[PROVIDED ENTRIES]

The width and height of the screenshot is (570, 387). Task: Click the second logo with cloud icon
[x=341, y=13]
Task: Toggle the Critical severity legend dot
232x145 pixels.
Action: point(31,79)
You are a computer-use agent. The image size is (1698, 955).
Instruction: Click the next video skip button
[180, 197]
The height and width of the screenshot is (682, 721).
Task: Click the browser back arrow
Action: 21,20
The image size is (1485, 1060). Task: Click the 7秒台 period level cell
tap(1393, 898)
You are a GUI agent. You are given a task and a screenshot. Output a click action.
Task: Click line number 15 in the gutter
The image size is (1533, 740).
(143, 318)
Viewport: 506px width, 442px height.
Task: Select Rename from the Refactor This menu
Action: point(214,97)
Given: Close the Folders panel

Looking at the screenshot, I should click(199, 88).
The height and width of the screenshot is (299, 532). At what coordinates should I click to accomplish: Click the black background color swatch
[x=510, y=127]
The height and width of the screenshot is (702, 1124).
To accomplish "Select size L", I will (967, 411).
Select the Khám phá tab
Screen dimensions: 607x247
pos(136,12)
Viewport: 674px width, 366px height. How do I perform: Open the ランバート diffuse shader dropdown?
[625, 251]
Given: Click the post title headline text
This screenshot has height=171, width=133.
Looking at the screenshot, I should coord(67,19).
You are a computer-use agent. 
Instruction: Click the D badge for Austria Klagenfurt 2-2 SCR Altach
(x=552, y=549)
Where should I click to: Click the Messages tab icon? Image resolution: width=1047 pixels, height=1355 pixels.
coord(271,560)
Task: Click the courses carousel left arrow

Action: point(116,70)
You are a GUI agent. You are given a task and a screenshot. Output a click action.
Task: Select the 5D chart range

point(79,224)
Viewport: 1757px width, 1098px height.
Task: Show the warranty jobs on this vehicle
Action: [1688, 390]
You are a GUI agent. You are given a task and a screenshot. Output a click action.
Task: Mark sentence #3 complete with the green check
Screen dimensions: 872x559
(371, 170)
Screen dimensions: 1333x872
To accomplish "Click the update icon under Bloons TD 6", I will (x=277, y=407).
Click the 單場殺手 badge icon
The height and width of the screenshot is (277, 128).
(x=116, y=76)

[THE REQUEST] Copy all of the rows above verbatim, line for line.

[THE RESPONSE]
The width and height of the screenshot is (570, 387). Task: Click the second logo with cloud icon
[x=341, y=13]
Task: Toggle the Critical severity legend dot
232x145 pixels.
Action: point(31,79)
You are a computer-use agent. The image size is (1698, 955).
Instruction: Click the next video skip button
[180, 197]
The height and width of the screenshot is (682, 721).
Task: Click the browser back arrow
Action: 21,20
The image size is (1485, 1060). Task: Click the 7秒台 period level cell
tap(1393, 898)
You are a GUI agent. You are given a task and a screenshot. Output a click action.
Task: Click line number 15 in the gutter
The image size is (1533, 740).
(143, 318)
Viewport: 506px width, 442px height.
Task: Select Rename from the Refactor This menu
Action: point(214,97)
Given: Close the Folders panel

Looking at the screenshot, I should click(199, 88).
The height and width of the screenshot is (299, 532). At what coordinates should I click to accomplish: Click the black background color swatch
[x=510, y=127]
The height and width of the screenshot is (702, 1124).
To accomplish "Select size L", I will (967, 411).
Select the Khám phá tab
Screen dimensions: 607x247
pos(136,12)
Viewport: 674px width, 366px height. How do I perform: Open the ランバート diffuse shader dropdown?
[625, 251]
Given: Click the post title headline text
This screenshot has height=171, width=133.
Looking at the screenshot, I should coord(67,19).
You are a computer-use agent. 
Instruction: Click the D badge for Austria Klagenfurt 2-2 SCR Altach
(x=552, y=549)
Where should I click to: Click the Messages tab icon? Image resolution: width=1047 pixels, height=1355 pixels.
coord(271,560)
Task: Click the courses carousel left arrow

Action: point(116,70)
You are a GUI agent. You are given a task and a screenshot. Output a click action.
Task: Select the 5D chart range

point(79,224)
Viewport: 1757px width, 1098px height.
Task: Show the warranty jobs on this vehicle
Action: [1688, 390]
You are a GUI agent. You are given a task and a screenshot. Output a click action.
Task: Mark sentence #3 complete with the green check
Screen dimensions: 872x559
(371, 170)
Screen dimensions: 1333x872
To accomplish "Click the update icon under Bloons TD 6", I will (x=277, y=407).
Click the 單場殺手 badge icon
The height and width of the screenshot is (277, 128).
(x=116, y=76)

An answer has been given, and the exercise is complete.